*The task:* Below are some records; output exactly the lines from the line with "Image resolution: width=1280, height=925." to the line with "Aplicativo e Área do Cliente", both ends kept, and nothing more.

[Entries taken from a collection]
== Segment start ==

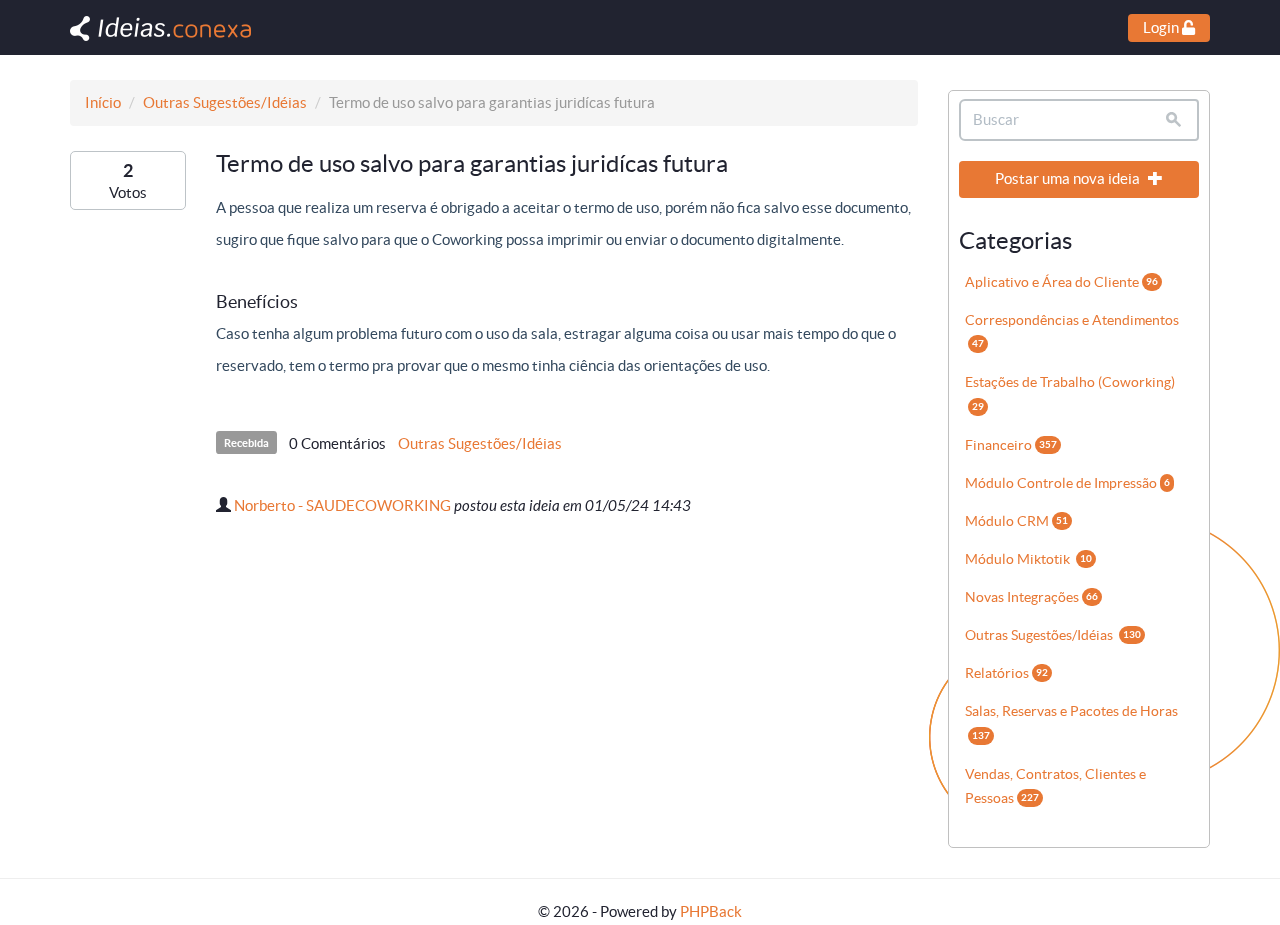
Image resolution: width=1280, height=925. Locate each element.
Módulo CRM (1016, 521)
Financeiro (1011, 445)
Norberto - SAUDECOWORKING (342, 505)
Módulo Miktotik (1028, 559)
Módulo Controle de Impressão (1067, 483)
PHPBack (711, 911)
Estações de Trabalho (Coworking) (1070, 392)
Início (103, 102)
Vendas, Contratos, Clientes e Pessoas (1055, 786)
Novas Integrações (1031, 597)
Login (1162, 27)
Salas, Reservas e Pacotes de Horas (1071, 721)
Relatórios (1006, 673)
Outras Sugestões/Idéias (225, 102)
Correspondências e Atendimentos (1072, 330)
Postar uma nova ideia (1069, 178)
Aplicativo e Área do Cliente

== Segment end ==
== Segment start ==

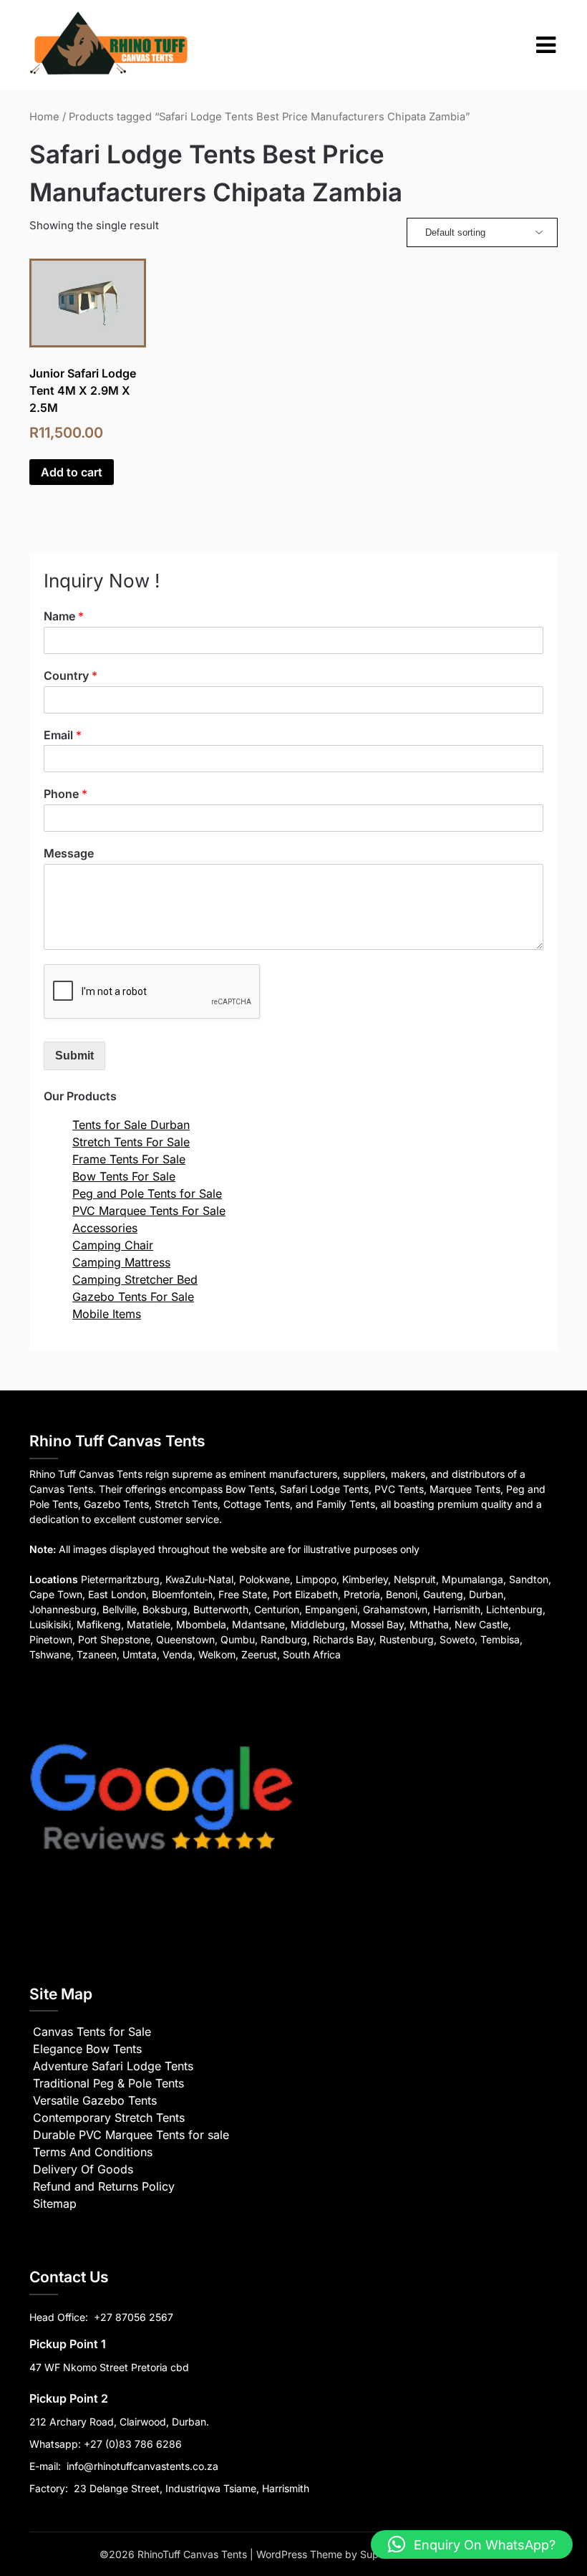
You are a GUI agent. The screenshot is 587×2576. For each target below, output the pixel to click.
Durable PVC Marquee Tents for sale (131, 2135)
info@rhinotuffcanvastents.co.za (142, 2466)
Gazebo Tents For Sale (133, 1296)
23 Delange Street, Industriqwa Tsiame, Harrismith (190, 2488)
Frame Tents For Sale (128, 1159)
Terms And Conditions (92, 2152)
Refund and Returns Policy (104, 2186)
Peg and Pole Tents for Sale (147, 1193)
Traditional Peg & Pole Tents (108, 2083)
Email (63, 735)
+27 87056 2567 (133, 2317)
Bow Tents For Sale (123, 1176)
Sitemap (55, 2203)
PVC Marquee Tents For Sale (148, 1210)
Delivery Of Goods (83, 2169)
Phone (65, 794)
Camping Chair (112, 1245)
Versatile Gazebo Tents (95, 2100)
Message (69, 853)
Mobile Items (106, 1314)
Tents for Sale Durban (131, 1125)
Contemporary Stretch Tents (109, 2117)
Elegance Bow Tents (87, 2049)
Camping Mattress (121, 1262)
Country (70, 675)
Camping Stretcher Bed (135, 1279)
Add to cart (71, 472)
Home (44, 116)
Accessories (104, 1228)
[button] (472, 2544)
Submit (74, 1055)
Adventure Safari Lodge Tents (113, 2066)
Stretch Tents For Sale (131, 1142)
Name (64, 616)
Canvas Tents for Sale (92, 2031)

== Segment end ==
== Segment start ==

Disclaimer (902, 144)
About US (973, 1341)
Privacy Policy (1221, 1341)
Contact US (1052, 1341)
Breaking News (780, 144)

== Segment end ==

*Solution to this exercise:*
Image resolution: width=1280, height=925. Locate each element.
Módulo CRM (1016, 521)
Financeiro (1011, 445)
Norberto - SAUDECOWORKING (342, 505)
Módulo Miktotik (1028, 559)
Módulo Controle de Impressão (1067, 483)
PHPBack (711, 911)
Estações de Trabalho (Coworking) (1070, 392)
Início (103, 102)
Vendas, Contratos, Clientes e Pessoas (1055, 786)
Novas Integrações (1031, 597)
Login (1162, 27)
Salas, Reservas e Pacotes de Horas (1071, 721)
Relatórios (1006, 673)
Outras Sugestões/Idéias (225, 102)
Correspondências e Atendimentos (1072, 330)
Postar uma nova ideia (1069, 178)
Aplicativo e Área do Cliente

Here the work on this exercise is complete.